Since he’d never married again, Sarah imagined her father a crusty bachelor, never quite certain where his clean collars were or what the cook was serving for dinner. She’d soon fix all that.

A man in his position needed to entertain, and to entertain he needed a hostess. Sarah Conway knew exactly how to give an elegant dinner party and a formal ball.

True, what she’d read of the Arizona Territory was distressing, to say the least. Stories of ruthless gunmen and wild Indians. But, after all, this was 1875. Sarah had no doubt that even so distant a place as Arizona was under control by this time. The reports she’d read had obviously been exaggerated to sell newspapers and penny dreadfuls.

They hadn’t exaggerated about the climate.

She shifted for a better position.
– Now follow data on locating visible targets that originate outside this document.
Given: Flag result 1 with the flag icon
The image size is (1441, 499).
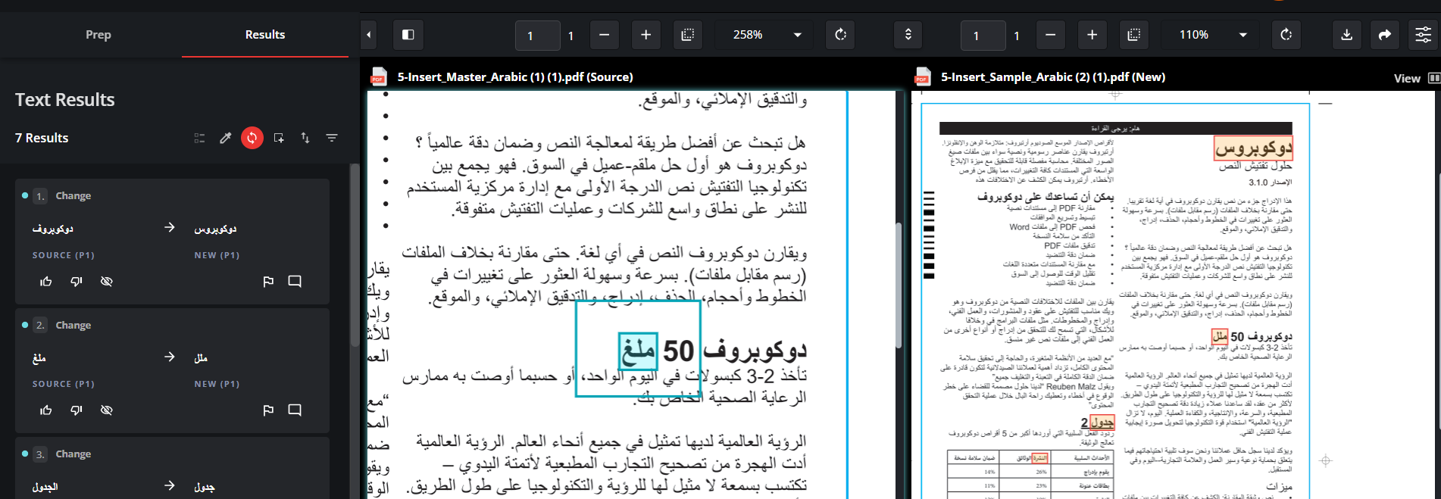Looking at the screenshot, I should point(268,282).
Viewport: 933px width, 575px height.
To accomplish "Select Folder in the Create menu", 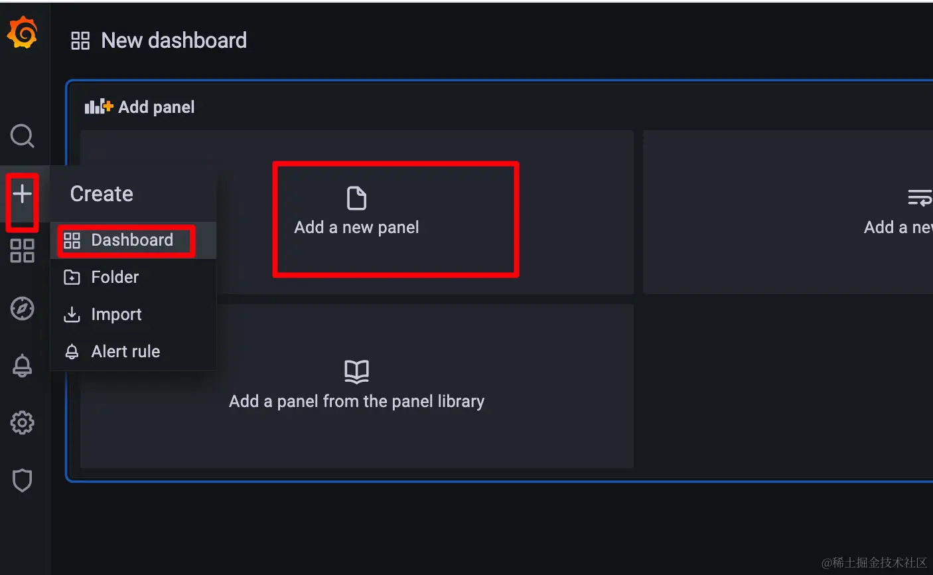I will 115,278.
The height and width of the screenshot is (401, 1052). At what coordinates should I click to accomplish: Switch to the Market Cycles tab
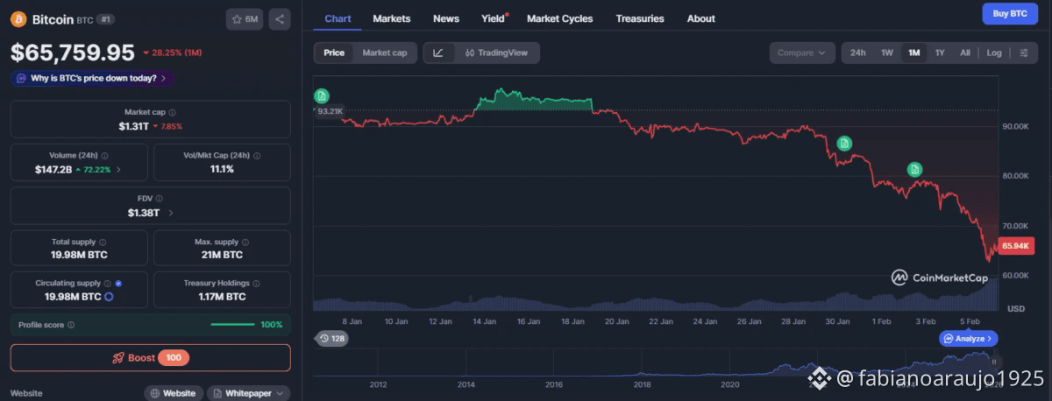(559, 18)
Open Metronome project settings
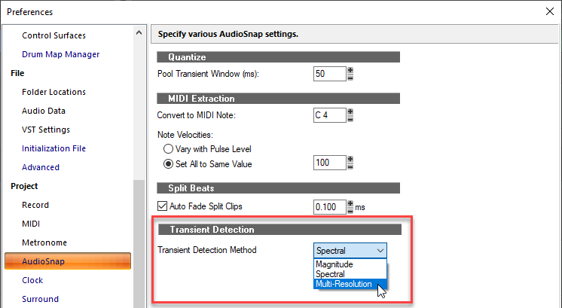This screenshot has height=308, width=562. click(44, 242)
The bulk of the woman beside her, and her own corset, gave her little room for relief. And the smell. No matter how often Sarah sprinkled lavender water on her handkerchief, there was no escaping it. There were seven passengers, crammed all but elbow-to-knee inside the rattling stagecoach. It was airless, and that accentuated the stench of sweat and foul breath and whatever liquor it was that the man across from her continued to drink. Right from the bottle. At first, his pockmarked face and grimy neckcloth had fascinated her. But when he’d offered her a drink, she had fallen back on a woman’s best defense. Her dignity.

It was difficult to look dignified when her clothes were sticking to her and her hair was drooping beneath her bonnet. It was all but impossible to maintain her decorum when the plump woman beside her began to gnaw on what appeared to be a chicken leg.